In contrast to lithium, divalproex has shown evidence in reducing manic and psychotic symptoms similarly to haloperidol. “Divalproex may reduce mania symptoms, whether or not it’s helping psychosis. You’d think you have to get both reduced at the same time, but actually can see that even if there’s baseline psychosis, that does not diminish the chance of seeing a reduction in core mania symptoms,” Dr. Goldberg said.
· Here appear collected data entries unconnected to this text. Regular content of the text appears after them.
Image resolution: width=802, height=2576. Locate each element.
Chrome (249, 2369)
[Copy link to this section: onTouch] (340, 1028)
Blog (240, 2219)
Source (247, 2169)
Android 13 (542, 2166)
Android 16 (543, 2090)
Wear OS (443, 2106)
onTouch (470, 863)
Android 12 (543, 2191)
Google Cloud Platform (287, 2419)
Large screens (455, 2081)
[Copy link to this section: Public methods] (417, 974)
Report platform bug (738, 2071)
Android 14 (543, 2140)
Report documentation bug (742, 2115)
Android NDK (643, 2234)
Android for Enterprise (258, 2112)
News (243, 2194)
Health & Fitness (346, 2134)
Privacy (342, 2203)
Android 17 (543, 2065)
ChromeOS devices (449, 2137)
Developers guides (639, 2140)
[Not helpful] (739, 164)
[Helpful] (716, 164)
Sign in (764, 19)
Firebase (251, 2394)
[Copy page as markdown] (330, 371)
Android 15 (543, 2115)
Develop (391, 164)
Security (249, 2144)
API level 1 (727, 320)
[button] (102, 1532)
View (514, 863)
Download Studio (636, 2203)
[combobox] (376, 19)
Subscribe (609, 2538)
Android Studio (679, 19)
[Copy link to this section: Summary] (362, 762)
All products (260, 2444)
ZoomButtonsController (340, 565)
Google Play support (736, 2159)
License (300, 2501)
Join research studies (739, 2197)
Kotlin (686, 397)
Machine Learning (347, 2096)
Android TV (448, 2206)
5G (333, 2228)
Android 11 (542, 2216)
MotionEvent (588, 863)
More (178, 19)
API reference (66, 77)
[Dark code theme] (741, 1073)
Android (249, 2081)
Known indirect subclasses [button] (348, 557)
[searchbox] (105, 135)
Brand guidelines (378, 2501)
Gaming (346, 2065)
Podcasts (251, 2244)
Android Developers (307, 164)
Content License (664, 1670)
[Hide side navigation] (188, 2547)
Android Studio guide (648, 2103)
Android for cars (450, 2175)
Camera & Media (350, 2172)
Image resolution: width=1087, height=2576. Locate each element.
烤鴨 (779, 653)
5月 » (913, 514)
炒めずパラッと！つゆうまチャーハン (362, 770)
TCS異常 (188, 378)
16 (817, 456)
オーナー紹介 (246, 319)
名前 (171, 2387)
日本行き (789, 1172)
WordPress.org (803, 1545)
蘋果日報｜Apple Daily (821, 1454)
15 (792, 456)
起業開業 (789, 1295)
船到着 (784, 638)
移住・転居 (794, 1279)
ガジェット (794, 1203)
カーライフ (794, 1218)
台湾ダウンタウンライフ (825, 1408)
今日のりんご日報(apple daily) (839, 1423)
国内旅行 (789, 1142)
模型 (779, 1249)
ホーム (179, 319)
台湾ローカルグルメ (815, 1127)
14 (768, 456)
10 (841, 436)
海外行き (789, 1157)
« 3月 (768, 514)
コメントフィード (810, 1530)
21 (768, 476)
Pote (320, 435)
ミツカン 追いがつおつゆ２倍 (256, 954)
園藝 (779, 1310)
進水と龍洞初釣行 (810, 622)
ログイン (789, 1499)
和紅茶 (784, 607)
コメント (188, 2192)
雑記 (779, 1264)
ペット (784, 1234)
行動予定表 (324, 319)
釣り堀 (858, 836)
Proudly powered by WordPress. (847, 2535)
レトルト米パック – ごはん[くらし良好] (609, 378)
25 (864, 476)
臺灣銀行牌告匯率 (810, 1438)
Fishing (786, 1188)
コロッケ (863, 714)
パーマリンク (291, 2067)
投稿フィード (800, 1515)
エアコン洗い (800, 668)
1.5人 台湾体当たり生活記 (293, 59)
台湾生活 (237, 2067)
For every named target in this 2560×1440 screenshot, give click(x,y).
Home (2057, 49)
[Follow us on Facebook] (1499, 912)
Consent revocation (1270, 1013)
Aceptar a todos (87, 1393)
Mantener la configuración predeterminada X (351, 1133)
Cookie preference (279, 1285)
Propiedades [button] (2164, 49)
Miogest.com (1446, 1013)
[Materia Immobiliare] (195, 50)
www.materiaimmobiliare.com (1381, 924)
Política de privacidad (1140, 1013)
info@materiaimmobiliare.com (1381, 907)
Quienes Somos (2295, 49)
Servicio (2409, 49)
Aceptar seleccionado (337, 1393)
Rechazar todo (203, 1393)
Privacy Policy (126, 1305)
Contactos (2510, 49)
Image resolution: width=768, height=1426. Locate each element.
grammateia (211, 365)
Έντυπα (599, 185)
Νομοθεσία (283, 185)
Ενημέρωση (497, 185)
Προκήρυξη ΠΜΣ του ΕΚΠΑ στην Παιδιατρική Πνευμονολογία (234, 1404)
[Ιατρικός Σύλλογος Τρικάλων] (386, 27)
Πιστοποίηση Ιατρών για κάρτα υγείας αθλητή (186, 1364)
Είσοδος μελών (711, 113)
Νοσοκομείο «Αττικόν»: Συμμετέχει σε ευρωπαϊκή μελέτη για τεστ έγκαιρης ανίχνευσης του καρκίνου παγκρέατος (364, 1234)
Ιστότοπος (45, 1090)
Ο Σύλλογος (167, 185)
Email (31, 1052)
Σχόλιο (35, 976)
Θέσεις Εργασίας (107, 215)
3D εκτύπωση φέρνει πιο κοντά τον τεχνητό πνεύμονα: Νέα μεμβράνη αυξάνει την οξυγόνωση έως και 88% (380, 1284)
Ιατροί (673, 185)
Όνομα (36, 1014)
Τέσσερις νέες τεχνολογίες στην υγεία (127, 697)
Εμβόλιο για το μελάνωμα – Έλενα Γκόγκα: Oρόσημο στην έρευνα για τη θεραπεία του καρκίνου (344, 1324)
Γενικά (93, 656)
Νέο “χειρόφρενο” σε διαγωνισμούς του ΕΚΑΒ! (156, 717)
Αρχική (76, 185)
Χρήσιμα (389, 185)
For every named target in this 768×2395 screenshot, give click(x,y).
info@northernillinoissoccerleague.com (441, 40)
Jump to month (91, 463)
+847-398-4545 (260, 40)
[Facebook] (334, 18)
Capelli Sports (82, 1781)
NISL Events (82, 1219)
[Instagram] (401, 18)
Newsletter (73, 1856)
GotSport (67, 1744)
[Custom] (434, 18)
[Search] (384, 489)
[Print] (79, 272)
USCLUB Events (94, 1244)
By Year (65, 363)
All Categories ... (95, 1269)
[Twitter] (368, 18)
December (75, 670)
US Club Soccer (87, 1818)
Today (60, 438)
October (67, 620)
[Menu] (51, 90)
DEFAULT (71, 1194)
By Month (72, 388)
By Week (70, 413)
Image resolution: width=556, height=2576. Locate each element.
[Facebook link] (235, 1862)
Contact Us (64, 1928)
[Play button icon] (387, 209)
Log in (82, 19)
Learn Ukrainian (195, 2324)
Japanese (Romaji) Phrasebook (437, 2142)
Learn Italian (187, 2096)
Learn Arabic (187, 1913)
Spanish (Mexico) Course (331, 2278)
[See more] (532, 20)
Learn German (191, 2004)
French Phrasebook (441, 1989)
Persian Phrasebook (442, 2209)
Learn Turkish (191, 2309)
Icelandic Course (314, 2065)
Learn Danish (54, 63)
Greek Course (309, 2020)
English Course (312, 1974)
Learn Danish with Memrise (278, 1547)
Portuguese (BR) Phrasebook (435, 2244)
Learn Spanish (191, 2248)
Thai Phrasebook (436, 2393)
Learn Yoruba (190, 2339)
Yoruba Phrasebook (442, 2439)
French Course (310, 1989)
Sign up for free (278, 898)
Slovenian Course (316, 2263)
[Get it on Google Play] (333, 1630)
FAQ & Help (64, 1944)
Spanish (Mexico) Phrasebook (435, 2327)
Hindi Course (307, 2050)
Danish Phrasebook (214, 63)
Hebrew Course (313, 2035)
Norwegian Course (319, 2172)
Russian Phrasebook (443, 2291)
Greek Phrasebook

Carbamazepine may also be advantageous to use over lithium when patients present with delusions, and a combination of carbamazepine and lithium may be comparable to haloperidol in combination with lithium when treating psychotic mania. “What we do know is, at least in some studies, there may be some greater value in treating psychotic mania with carbamazepine as compared to lithium, particularly when there are delusions present, more so than hallucinations or formal thought disorder,” Dr. Goldberg said.
In patients with bipolar disorder and associated psychotic mania, clinicians should avoid dopamine agonists such as amphetamine and pramipexole, as well as ketamine. While some evidence has shown that second-generation antipsychotics work to treat bipolar depression, “there’s not really an evidence base to suggest that first-generation antipsychotics are protective against depression,” Dr. Goldberg said.